Nous nous trouvons dans ce cas-là, dans un contexte inattendu et non familier. Les procédures habituelles ne suffisent plus pour atteindre l’objectif. L’apprenant va devoir passer par un niveau supérieur car son savoir-faire n’est pas suffisant. Le niveau conceptuel est plus complexe et à un niveau plus élevé, Rasmussen (1983 ; 1986) parle de « goal controlled ». Le mécanisme pour résoudre le problème va permettre la mise en place d’un plan d’action qui devra répondre à l’objectif final de la tâche. Il élabore plusieurs hypothèses, anticipe les résultats finaux, par une réflexion faisant appel à la conscience et

justifiés par ses connaissances personnelles. Elle permettra par la suite la création d’un stock de possibilités d’actions, qui selon les résultats, pourront servir dans un premier temps sur un modèle utilisant les règles. Les écarts peuvent être expliqués par les connaissances inefficaces ou un manque de ressources attentionnelles.

Pour conclure cette partie sur les comportements, dans le cadre de ce travail et en formation initiale, nous identifions principalement un comportement basé sur les knowledges. Ce dernier va amener une réflexion et une recherche de ressources théoriques qui vont au final rendre la tache pénible et lente en comparaison avec un expert. Nous retrouverons cette manière d’agir dans notre étude.

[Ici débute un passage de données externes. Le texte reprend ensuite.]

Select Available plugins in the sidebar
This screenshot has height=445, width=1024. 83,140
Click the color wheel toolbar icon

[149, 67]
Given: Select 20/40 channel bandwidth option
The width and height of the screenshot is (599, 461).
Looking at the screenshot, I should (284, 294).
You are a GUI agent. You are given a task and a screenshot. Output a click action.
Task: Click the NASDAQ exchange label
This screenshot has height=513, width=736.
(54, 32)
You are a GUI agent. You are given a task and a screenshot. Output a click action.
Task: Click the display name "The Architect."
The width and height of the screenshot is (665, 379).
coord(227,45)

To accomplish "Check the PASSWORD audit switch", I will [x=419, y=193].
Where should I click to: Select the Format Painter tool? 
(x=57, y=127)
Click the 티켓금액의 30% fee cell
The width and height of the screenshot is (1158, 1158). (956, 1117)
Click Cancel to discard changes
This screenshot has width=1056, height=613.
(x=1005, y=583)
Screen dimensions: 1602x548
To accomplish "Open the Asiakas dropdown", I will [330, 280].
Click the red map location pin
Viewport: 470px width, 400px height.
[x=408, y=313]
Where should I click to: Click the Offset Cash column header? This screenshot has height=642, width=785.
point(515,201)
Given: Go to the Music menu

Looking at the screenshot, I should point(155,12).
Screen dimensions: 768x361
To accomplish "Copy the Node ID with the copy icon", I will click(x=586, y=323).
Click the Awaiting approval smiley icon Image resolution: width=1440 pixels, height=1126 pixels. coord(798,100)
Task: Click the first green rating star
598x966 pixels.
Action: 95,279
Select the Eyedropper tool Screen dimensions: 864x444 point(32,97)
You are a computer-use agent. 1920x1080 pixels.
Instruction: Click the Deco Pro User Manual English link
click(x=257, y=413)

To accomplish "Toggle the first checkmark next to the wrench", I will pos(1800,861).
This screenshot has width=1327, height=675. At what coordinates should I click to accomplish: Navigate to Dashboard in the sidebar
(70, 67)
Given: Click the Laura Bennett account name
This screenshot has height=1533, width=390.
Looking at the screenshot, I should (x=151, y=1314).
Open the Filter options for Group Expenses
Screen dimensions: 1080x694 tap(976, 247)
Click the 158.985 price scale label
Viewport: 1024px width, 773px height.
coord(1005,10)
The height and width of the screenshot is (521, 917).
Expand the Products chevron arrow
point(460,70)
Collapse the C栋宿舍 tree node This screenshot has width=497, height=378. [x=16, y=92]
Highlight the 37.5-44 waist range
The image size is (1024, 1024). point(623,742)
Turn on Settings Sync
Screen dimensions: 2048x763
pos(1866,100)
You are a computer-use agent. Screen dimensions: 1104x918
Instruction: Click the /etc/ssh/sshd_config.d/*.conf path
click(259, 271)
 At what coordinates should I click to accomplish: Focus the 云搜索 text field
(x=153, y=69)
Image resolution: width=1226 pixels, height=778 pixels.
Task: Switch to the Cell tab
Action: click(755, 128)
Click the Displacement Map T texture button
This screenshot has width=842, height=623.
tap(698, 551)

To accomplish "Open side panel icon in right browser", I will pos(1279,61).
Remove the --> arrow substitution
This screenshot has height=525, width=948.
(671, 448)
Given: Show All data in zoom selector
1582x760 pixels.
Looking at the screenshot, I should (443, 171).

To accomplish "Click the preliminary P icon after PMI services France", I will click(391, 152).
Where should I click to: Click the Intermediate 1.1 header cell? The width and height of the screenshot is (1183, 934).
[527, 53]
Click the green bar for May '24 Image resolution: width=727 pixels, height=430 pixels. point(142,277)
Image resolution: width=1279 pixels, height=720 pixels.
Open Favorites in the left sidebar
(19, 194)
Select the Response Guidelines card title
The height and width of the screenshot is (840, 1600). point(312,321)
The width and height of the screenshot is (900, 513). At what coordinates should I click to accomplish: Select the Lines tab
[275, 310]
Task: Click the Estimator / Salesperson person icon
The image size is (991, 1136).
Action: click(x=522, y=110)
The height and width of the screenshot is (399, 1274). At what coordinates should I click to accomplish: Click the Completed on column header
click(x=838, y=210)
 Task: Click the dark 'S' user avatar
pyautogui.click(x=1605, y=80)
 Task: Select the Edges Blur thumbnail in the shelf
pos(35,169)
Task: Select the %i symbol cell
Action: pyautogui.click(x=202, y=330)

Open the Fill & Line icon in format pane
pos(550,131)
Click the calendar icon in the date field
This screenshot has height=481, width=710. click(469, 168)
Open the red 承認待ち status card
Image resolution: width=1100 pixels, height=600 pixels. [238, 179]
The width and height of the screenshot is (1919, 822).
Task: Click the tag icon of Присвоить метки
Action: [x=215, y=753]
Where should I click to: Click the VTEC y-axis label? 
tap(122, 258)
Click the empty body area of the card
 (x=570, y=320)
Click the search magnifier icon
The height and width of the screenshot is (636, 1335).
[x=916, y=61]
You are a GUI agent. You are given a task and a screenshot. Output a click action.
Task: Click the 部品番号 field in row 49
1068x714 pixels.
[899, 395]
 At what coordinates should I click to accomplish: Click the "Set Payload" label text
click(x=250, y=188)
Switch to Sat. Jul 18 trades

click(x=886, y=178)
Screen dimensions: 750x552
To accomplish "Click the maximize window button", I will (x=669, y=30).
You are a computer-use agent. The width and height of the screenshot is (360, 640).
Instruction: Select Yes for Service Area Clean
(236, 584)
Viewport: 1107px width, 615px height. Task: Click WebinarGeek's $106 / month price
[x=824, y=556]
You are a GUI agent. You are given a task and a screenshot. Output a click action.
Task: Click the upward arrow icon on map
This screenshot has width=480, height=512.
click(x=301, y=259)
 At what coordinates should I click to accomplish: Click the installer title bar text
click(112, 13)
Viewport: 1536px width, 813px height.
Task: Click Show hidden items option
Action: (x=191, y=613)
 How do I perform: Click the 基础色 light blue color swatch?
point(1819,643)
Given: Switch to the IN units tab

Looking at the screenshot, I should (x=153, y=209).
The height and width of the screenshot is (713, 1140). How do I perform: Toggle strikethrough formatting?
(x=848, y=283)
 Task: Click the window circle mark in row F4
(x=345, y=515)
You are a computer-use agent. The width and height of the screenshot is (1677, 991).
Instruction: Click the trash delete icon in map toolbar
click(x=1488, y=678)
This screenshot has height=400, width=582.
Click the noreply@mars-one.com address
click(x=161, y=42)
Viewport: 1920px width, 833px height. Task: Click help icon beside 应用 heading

L’analyse de l’erreur, riche en enseignement est prégnante dans le débriefing de nos modalités pédagogiques. Faire exprimer la partie invisible de l’action sera le défi pour nous amener à comprendre l’action. L’autoconfrontation, nous permet de tracer l’invisible avec une catégorisation de ce qui a été fait mais aussi de ce qui n’a pas été réalisé. Nous nous situons, dans cette partie-là, sur l’objectivation du vecteur cognitif de l’apprenant guidé par son but initial. L’apprenant doit répondre au comment de l’action. Nous allons aller plus loin, à travers le raisonnement clinique qui dans le soin permet de comprendre l’action.